Lochte was among them. "That was my morning swim," he said, employing the terminology top swimmers use to describe a relatively casual warm-up ahead of an evening's medal races. "That was not my best, but I'm happy with it."€

Falling at the first hurdle in the 400m medley were Britain's Thomas Haffield and Euan Dale, the former bemused after finishing 17th out of 29 swimmers. He arrived here with the fourth fastest time of 2008.

"Everything was going great up until I got in," said the 20-year-old from Neath. "I got in the water and nothing happened.

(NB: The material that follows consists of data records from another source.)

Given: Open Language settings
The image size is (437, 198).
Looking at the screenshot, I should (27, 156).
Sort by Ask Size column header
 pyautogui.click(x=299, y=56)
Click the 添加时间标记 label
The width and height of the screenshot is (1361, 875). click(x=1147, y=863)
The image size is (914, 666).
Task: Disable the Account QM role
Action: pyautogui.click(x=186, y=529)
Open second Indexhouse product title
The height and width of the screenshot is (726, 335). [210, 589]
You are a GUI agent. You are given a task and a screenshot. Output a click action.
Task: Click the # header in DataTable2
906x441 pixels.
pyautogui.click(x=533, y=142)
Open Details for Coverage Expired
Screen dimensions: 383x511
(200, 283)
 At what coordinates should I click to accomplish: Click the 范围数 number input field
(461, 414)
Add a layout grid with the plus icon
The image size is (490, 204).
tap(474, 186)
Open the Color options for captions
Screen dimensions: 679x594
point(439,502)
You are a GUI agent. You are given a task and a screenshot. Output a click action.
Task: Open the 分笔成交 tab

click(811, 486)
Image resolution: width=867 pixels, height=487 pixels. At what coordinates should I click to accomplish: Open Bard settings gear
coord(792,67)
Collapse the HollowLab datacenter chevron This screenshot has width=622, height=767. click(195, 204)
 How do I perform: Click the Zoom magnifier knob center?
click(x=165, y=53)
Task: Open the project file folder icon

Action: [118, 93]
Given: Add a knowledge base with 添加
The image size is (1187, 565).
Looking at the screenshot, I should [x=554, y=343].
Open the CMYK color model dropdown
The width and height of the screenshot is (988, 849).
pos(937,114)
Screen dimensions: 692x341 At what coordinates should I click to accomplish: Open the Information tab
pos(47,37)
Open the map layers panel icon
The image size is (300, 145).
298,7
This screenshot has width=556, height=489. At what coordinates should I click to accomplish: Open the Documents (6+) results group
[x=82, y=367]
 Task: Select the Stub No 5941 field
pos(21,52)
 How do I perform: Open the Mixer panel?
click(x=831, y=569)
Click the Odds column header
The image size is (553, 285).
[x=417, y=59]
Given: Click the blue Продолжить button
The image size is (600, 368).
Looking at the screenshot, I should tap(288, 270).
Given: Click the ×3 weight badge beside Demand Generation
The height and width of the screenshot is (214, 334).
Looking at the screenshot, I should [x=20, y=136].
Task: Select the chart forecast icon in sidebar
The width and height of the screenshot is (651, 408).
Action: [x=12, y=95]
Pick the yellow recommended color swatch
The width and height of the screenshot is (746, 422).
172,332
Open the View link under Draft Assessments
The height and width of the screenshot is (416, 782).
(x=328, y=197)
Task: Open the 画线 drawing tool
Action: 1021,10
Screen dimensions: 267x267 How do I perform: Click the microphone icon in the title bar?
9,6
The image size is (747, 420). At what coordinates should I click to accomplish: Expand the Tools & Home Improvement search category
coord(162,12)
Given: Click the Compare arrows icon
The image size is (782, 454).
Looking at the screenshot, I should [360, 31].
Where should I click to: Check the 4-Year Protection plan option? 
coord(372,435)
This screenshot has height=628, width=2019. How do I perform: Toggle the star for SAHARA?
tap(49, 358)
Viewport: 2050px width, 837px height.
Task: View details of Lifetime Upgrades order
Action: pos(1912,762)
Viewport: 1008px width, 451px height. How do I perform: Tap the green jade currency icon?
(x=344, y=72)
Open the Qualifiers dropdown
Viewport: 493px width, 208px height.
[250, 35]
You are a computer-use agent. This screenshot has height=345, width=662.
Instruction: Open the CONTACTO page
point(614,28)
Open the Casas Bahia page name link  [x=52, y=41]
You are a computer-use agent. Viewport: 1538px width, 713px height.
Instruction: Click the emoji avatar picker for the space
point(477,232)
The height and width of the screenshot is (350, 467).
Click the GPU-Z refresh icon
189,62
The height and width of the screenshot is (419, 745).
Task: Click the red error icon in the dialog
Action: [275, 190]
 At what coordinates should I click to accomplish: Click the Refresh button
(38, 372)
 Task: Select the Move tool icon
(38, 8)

I did the first two strokes and it didn't feel right."

British progress was achieved by the teenager Hannah Miley in the women's 400m medley, when she qualified for this morning's final.

In her heat Miley, who turned 19 on Friday, was second to the American world-record holder, Katie Hoff, and eighth fastest overall. "I knew it would be tough because everyone is swimming PBs [personal bests] just to make it into the final," she said. "But I'm over the moon to have made it."

Chris Cook reached today's 100m breaststroke semi-final, Jemma Lowe reached the 100m butterfly semi-finals and Britain's 4x100m women's freestyle relay team squeezed into their final, also today, in eighth place.

Unfortunately for Britain, Fran Halsall (in the same 100m butterfly heat as Lowe), Keri-Anne Payne (400m medley), Kris Gilchrist (100m breaststroke), and Dean Milwain and David Carry (400m freestyle) were eliminated.